- Problème à résoudre
Mettez à jour l'extrait sur l'étiquetage du poisson : reprenez le passage qui s'ouvre sur les mots « Si les commerces » et se clôt sur « Bergeron, de Sobeys. », en remplaçant « saumon » par « poisson ».

- Extrait du document
━━━━━━━━━━
La réglementation canadienne stipule pourtant que « le nom du pays d’origine doit être clairement identifié sur l’étiquette » du poisson vendu dans les commerces.

« Il s’agit d’une exigence du Règlement sur la salubrité des aliments au Canada », précise Erin Paul, porte-parole de l’Agence canadienne d’inspection des aliments (ACIA).

« Toute personne qui croit qu’un produit alimentaire est étiqueté de façon trompeuse ou pose un problème de salubrité alimentaire peut faire un rapport sur le site internet de l’Agence », précise-t-elle, soulignant que les commerçants contrevenants s’exposent à des sanctions « qui peuvent aller d’une lettre d’avertissement à des poursuites judiciaires ».

Question d’approvisionnement

Si les commerces canadiens vendent du saumon étranger dans un pays qui en produit lui-même énormément, c’est notamment en raison de contraintes d’approvisionnement, affirme Stéphane Bergeron, de Sobeys.
━━━━━━━━━━
- Section des données
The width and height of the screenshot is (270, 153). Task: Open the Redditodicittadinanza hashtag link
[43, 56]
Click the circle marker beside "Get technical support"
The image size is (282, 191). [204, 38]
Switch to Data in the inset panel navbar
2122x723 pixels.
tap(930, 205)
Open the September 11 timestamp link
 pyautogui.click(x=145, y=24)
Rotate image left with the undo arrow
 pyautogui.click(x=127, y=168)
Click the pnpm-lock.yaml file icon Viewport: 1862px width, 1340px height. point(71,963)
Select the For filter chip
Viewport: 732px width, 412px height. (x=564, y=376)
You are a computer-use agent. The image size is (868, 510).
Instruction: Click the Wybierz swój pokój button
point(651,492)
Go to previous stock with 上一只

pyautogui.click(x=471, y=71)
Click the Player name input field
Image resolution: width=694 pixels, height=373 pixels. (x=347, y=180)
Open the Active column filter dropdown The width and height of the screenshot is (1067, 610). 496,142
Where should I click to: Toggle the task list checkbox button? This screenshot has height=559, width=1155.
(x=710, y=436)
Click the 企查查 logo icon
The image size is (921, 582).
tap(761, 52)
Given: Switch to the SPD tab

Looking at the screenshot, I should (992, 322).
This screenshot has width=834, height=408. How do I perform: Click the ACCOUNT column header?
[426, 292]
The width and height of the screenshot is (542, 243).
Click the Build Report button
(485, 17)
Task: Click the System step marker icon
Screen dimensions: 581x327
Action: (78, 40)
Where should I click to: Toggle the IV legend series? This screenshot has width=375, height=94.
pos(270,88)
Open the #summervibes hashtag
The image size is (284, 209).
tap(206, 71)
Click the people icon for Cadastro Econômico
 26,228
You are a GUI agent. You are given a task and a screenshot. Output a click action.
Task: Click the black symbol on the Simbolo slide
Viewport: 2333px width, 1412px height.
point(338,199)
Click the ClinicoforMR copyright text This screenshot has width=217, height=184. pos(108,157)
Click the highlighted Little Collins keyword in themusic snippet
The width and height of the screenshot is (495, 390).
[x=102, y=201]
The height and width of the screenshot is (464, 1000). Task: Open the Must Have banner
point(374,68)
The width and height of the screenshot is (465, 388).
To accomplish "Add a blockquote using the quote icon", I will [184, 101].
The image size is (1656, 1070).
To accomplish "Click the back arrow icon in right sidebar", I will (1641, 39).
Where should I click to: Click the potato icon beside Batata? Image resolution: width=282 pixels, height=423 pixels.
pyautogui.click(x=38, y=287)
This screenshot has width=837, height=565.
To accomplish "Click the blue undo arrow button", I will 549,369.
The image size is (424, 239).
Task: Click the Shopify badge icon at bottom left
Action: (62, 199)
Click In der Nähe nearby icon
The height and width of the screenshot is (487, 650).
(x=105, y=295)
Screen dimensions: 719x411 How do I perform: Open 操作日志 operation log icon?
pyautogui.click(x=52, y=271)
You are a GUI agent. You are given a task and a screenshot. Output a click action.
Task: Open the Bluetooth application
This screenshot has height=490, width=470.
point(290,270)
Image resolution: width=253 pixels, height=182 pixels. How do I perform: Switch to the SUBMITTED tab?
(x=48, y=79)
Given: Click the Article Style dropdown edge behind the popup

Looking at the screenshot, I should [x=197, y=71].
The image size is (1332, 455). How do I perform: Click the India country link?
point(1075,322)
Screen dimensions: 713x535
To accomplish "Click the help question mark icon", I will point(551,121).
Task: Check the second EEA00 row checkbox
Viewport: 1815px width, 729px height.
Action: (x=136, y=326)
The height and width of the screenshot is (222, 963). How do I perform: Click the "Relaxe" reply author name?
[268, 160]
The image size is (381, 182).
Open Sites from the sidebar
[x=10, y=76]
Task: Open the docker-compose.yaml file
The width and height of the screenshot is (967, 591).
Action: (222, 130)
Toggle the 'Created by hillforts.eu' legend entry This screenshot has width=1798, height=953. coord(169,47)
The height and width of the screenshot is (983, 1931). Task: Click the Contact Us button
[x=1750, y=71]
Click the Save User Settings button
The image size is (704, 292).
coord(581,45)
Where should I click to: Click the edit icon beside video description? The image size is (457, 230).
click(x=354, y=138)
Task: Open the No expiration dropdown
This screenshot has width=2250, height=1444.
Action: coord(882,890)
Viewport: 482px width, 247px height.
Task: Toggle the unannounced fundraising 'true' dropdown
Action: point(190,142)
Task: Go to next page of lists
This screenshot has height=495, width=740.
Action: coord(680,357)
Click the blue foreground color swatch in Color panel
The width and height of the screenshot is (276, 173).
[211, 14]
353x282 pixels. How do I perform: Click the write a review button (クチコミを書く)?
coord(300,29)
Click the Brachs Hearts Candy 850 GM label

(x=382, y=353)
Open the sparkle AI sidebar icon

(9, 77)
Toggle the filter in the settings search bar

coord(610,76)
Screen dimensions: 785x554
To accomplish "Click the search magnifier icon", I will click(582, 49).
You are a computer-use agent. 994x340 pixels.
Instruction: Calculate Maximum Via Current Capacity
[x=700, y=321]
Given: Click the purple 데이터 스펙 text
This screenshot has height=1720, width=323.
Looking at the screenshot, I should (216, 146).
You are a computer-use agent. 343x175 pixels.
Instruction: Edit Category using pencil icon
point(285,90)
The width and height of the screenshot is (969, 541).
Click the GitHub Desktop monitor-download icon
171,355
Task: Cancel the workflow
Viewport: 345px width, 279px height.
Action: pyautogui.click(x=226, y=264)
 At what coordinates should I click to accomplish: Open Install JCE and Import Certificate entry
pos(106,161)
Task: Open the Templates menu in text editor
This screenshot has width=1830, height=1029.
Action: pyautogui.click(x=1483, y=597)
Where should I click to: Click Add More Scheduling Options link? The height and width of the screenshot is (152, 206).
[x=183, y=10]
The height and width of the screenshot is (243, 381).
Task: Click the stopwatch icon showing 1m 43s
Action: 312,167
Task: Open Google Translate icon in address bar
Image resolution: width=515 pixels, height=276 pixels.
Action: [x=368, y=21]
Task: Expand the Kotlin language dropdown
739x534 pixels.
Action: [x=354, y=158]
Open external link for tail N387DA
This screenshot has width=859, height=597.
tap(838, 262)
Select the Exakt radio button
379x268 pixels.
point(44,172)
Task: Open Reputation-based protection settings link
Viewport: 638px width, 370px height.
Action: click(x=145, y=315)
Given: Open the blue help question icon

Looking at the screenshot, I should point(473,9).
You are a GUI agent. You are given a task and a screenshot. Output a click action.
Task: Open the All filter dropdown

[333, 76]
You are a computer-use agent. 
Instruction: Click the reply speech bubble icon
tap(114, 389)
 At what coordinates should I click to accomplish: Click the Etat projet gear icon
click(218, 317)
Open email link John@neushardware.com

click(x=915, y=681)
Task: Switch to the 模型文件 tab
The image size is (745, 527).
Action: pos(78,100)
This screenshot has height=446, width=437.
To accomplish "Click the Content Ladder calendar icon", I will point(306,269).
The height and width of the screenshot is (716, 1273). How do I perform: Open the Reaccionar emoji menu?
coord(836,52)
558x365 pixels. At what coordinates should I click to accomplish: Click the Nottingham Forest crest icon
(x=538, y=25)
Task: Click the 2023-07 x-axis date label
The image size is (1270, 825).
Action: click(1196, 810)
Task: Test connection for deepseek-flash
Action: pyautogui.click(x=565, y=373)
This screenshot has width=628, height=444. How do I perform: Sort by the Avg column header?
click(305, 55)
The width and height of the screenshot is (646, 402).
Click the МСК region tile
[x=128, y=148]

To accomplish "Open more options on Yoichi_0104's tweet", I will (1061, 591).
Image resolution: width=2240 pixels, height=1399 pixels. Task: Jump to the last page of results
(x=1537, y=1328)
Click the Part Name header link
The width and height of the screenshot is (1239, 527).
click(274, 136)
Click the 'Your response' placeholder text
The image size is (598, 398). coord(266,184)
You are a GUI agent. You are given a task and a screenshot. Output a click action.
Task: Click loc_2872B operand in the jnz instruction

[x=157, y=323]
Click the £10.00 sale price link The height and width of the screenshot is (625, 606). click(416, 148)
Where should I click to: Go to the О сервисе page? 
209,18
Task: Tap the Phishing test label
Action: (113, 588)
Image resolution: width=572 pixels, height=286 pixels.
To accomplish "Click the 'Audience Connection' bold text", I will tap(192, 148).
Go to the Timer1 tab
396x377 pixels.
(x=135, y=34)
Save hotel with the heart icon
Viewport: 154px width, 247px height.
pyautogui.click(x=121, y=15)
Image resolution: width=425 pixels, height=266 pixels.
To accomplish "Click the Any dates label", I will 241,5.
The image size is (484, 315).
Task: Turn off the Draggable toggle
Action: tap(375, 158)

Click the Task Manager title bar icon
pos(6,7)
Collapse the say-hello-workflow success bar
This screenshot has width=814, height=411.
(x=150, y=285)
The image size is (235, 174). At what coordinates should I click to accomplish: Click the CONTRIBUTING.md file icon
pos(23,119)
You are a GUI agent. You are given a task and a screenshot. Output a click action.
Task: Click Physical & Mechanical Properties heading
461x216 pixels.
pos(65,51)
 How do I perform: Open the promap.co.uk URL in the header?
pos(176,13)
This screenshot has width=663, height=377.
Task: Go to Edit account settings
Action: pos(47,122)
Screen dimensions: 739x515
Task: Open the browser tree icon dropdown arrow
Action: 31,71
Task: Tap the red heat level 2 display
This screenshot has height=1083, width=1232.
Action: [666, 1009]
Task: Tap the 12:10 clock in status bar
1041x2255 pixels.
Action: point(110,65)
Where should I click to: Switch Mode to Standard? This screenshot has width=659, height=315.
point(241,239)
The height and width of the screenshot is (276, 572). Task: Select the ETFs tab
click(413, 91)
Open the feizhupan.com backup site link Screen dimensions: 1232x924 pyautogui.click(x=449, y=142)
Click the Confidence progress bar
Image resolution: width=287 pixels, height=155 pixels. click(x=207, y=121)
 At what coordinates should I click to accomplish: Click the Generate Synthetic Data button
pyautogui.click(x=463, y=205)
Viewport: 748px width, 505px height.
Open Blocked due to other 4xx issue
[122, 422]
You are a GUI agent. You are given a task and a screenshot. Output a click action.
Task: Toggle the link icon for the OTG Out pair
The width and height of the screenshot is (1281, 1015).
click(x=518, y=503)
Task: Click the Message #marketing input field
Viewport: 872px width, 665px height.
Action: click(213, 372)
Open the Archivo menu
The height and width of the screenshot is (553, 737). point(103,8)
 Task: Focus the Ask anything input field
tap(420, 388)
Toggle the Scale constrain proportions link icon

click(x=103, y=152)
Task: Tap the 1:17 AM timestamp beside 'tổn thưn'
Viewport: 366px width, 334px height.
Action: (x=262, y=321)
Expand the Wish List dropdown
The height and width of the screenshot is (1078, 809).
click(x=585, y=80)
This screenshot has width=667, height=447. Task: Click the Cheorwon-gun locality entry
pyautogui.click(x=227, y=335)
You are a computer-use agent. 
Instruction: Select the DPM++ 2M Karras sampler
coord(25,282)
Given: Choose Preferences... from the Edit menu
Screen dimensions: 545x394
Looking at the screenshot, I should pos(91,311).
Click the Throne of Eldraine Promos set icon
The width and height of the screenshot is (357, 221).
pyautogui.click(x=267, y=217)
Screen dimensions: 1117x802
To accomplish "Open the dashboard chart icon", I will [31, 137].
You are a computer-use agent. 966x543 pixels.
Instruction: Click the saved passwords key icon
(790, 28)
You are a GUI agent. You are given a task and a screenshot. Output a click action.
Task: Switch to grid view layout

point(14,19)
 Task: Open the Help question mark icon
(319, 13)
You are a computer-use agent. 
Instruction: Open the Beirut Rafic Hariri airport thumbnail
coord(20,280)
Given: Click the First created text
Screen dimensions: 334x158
━━━━━━━━━━
- Solution du problème
Si les commerces canadiens vendent du poisson étranger dans un pays qui en produit lui-même énormément, c’est notamment en raison de contraintes d’approvisionnement, affirme Stéphane Bergeron, de Sobeys.